So just what is the current state of education in America? Of all the journalists covering and commenting on the issue, National Public Radio’s Anya Kamenetz summed it up especially well.

She wrote: “Until a few weeks ago, about 3 percent of the nation’s children were homeschooled. Now with schools closed in almost every state—probably for months—to fight the spread of the coronavirus, the vast majority of the nation’s children are doing their learning, and nearly everything else, at home.”

It’s an unanticipated—and unprecedented—change. So naturally, the media has been busy covering and trying to make sense of it all.

Leading newspapers from the New York Times to the Los Angeles Times have put their top education reporters on the issue. Even supermarket glossies such as Good Housekeeping and Vanity Fair have capitalized on the trend.

Tapping into Expertise

Much of the coverage has focused on offering helpful advice, particularly from veteran homeschooling families.

One of the most repeated suggestions is for parents to resist the urge to emulate the classroom experience.

“It doesn’t have to look like school and (the kids) will still be OK,” Susan Russell, a 22-year homeschool veteran, told the Chicago Tribune.

Julie Bogart, homeschool mom and curriculum author, put it this way in an interview with the New York Times: “School is designed as an institution with desks, classrooms, blackboards and teachers in the front of the room to create an environment that helps children cooperate with the agenda. Home is not like that. Home is where we come to get relief from that.”

Focus on Flexibility

Other experienced homeschoolers encouraged families to take advantage of the flexibility home education provides. As homeschool mom and advocate Phoenix Smith told the Seattle Times: “The beauty of homeschooling is you get to custom tune it. The idea is that your love of learning is your most important curriculum. And if you have that, that can take you anywhere, in any subject or curriculum.”

The requirements being placed on traditional students to learn from home vary. Some public school districts have set up online instruction. For families with limited internet access, some public school officials have also been printing take-home instruction packets. And some districts have even suspended learning for a time.

Restrictions put in place to deal with the current health crisis have also affected families who have been homeschooling all along.

Staying Connected

The Oswego County News in New York noted how homeschool families have had to adjust to canceled co-op classes, sports, and field trips.

**Task to complete**
From the article on homeschooling during school closures, pull out the text between "Tapping into Expertise" and "the Chicago Tribune.", inclusive, copying it word for word.

**Entries supplied**
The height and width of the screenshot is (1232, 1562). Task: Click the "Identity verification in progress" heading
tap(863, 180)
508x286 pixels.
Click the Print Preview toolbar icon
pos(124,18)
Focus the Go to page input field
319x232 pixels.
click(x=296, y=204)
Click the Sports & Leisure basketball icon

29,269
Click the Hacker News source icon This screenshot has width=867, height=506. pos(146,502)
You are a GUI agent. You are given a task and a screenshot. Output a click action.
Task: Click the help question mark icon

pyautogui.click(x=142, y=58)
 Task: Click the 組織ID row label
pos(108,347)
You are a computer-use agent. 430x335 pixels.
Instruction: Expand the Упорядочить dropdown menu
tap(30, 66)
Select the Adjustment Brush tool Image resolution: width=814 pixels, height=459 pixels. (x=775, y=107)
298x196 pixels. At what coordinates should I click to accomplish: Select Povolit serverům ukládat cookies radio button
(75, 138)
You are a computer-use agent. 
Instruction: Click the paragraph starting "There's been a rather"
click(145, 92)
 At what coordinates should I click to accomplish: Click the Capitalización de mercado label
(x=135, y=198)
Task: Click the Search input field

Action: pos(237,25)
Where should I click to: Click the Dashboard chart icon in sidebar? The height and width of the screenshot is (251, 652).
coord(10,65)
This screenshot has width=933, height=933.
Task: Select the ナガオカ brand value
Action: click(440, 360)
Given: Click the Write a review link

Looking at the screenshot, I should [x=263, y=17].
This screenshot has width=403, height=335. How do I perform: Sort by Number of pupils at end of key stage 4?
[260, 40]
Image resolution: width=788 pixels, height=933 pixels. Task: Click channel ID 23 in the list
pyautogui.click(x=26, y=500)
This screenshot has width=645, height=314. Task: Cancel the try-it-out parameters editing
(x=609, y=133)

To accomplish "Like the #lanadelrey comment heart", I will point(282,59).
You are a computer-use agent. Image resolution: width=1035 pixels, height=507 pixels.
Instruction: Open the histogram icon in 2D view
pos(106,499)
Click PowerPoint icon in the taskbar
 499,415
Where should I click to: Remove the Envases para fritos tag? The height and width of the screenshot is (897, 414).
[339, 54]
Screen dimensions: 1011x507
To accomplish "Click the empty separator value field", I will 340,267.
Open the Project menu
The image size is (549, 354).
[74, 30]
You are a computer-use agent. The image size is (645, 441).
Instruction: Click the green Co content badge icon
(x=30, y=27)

**Exercise result**
Tapping into Expertise

Much of the coverage has focused on offering helpful advice, particularly from veteran homeschooling families.

One of the most repeated suggestions is for parents to resist the urge to emulate the classroom experience.

“It doesn’t have to look like school and (the kids) will still be OK,” Susan Russell, a 22-year homeschool veteran, told the Chicago Tribune.